OK, let me back up a little and explain.

There’s an argument I’ve been a part of at many places, with many people, as to which method of protection is best to guard against injection attacks.

What’s an injection attack?

Oh, no problem – an injection attack is something like “Cross-Site Scripting” (which I prefer to call “HTML Injection”) or “SQL Injection”.

Put simply, the attacker abuses your site’s or application’s need to collect data from users – instead of providing simple useful data, the attacker provides data that contains code along with some magical sequence or other, to allow it to execute as code, rather than merely be displayed as data.

As a simplistic example, imagine you’re writing a shopping list. On it, you write things like “Carrots”, “Potatoes”, “Steak”, etc. Then someone comes along and writes “P.S. Don’t forget to rob the bank”. Lists of items to buy at the grocery store don’t often contain instructions – but if you then give that list to a rather literally-minded, but stupid, assistant, there’s a chance the “P.S.” makes them drop out of “list of grocery” mode, and into “follow instruction” mode.

Sure, but who would be that dumb?

No person you’d send to the grocery store on their own, of course – most people have an in-built filter that prevents them from mindlessly doing stupid stuff.

Computers aren’t so fortunate, sadly – any such filter would have to be built in by the programmers. When it comes to the equivalent of reading the grocery list, the computer would have to be told specifically not to rob banks – or steal cars, murder the grocery clerks, steal from the register, or do anything else bad that might be on the list.

That’s clearly a non-starter – there are so many items in the “list of bad things you might be told to do”, it’s really much easier to start from the opposite end, and build a filter that accepts only those things that are known to be good. It can make life a little tricky, because your first run at the filter might not list all of the things that you might want to get at the grocery store – but it’s still the only way to be safe.

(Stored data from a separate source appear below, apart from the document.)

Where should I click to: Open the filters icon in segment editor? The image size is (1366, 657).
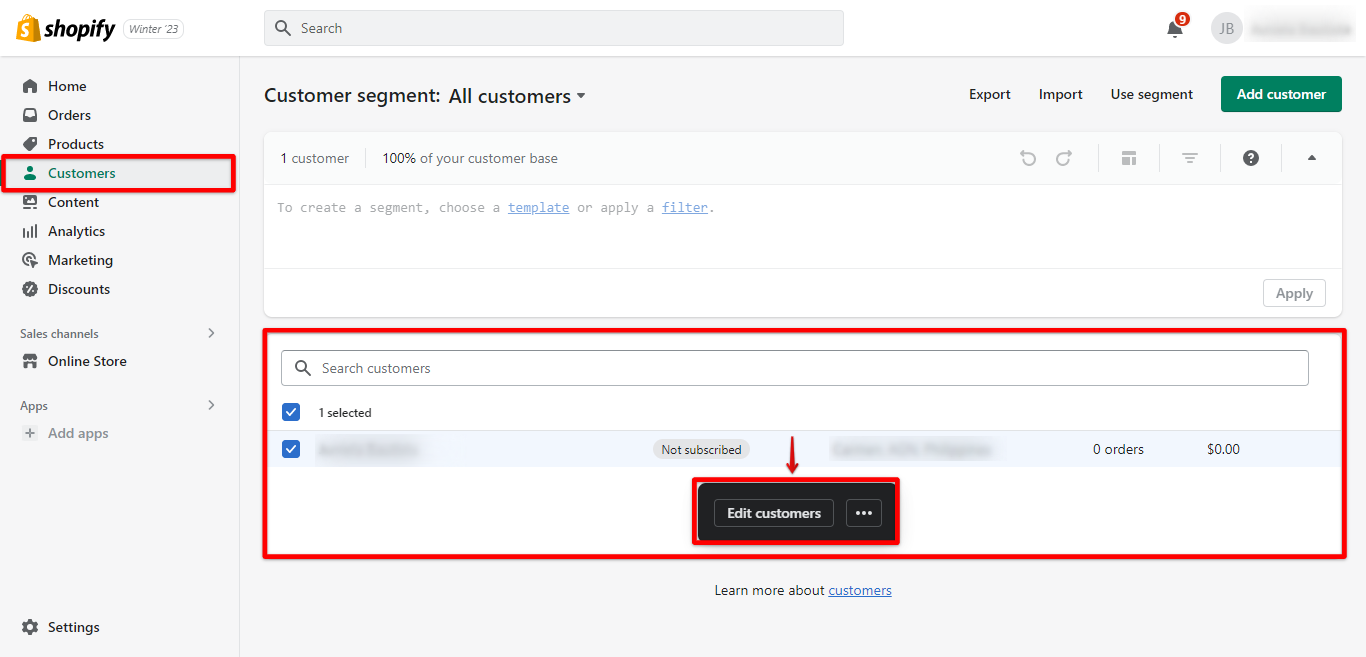click(x=1190, y=158)
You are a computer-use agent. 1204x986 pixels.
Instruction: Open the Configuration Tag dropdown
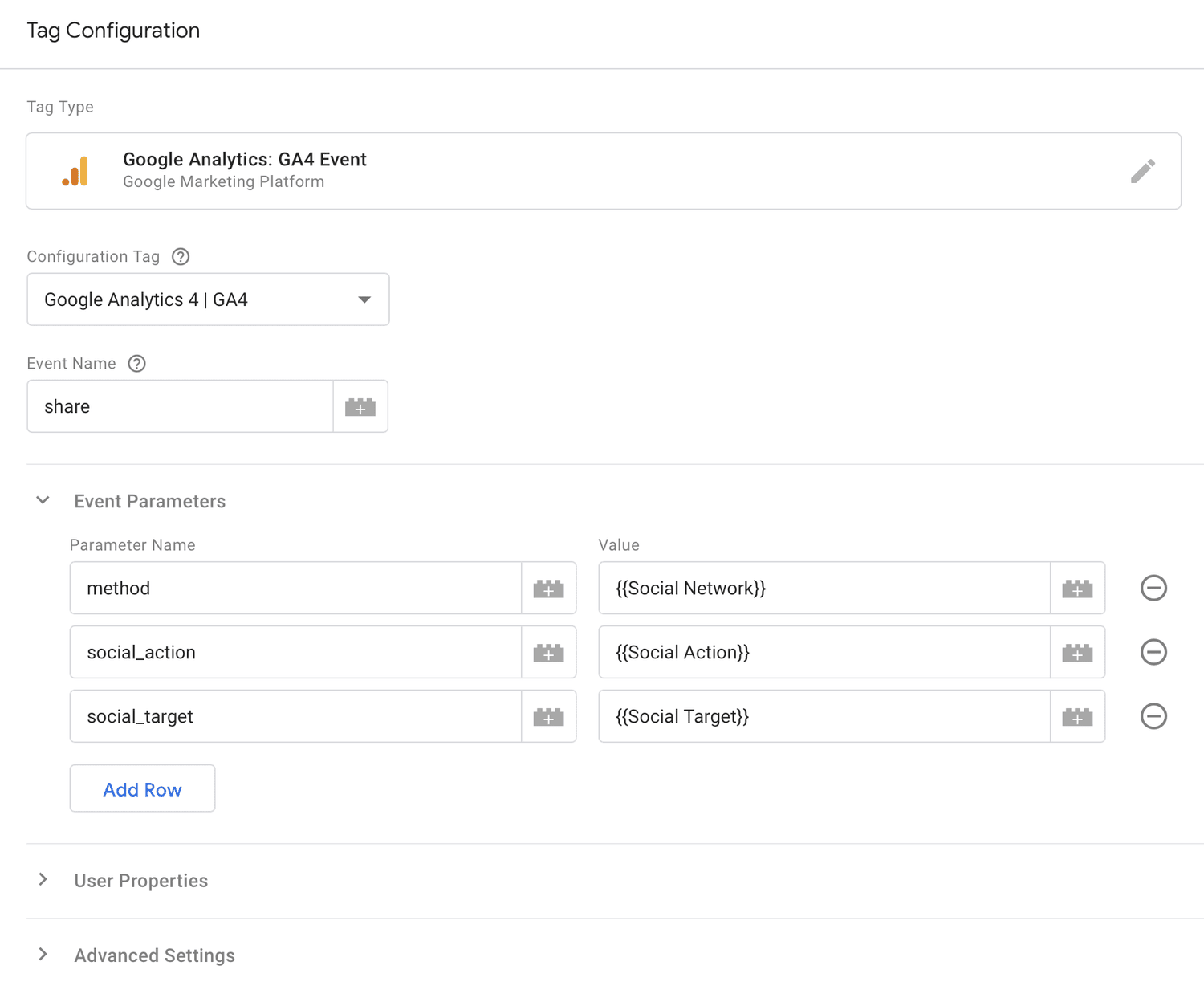[x=365, y=299]
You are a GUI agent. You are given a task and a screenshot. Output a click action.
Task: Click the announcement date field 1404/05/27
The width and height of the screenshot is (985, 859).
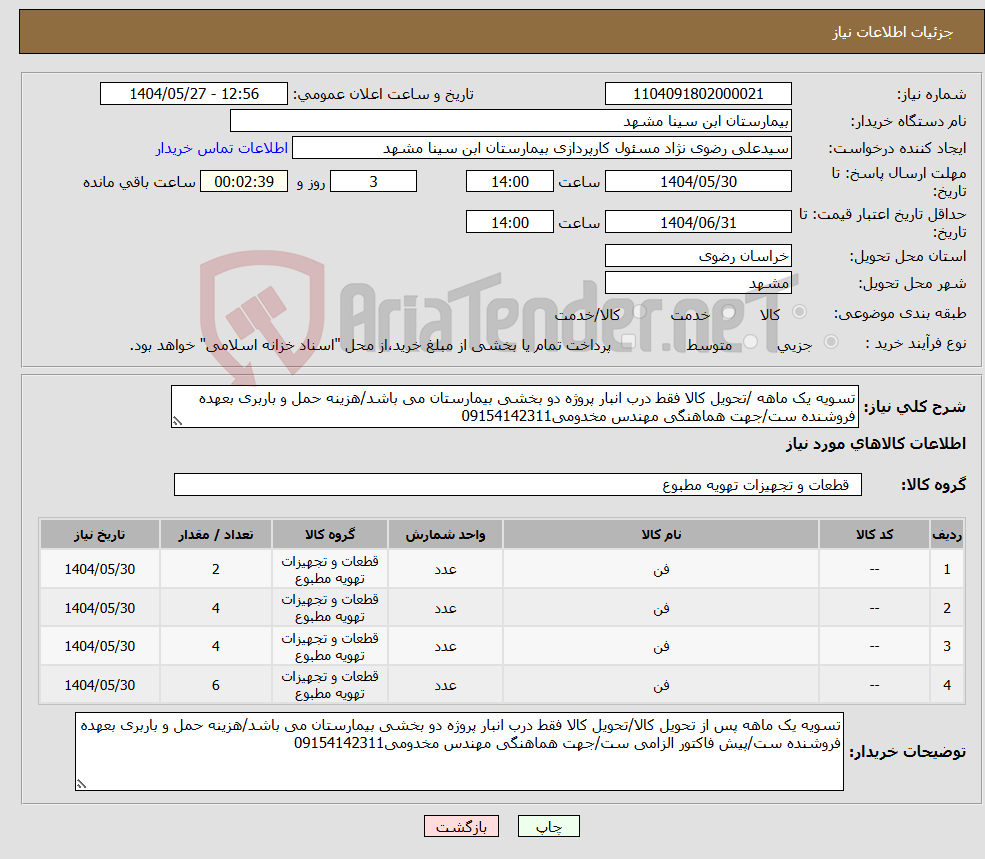pyautogui.click(x=195, y=93)
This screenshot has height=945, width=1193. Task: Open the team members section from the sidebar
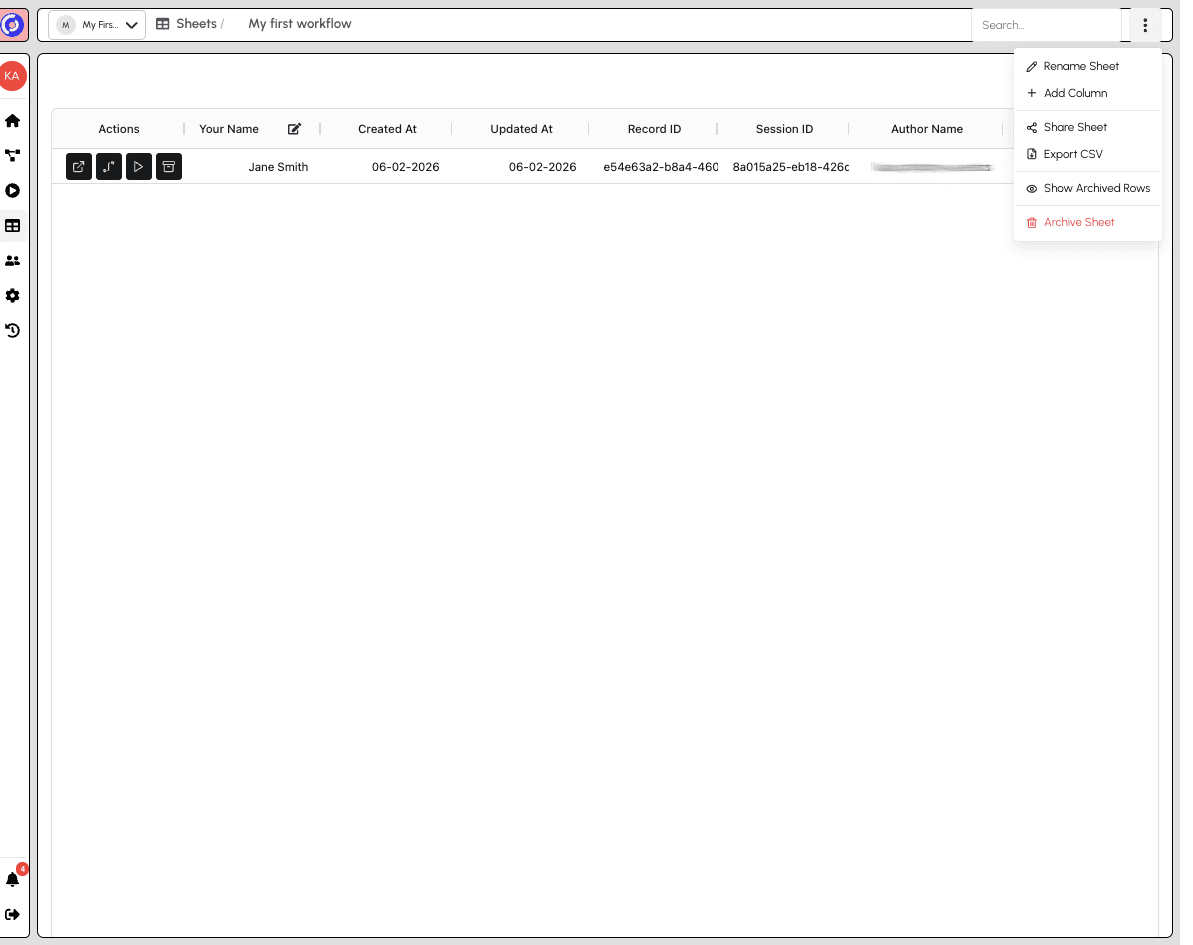point(13,261)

That’s a white-list, right?

Yes – unless you work at Microsoft, where the term is “allow list”. It’s coupled with the concept of “default deny”, a very basic security premise, which says that if you don’t know what to do, just don’t do anything. Refuse to process the grocery list, if you care to continue using the metaphor.

Input Validation

But let’s break out of the metaphor and go into technical details. What we have just described is “input validation”. Make sure that all the input that’s given you matches a restricted set of possible good inputs.

This is an easy win, and should be applied whenever possible, simply because it quickly rejects bad input in most cases. You’re asking for a quantity to purchase? Make sure it’s a positive integer – if anything other than a series of digits is given to you, refuse the value. For even more win, make sure there are no leading zeroes, and that it’s smaller than the largest expected order you can fulfill.

That’s great for such a limited case, and there are many more cases you can analyse to determine that they are indeed possible to limit.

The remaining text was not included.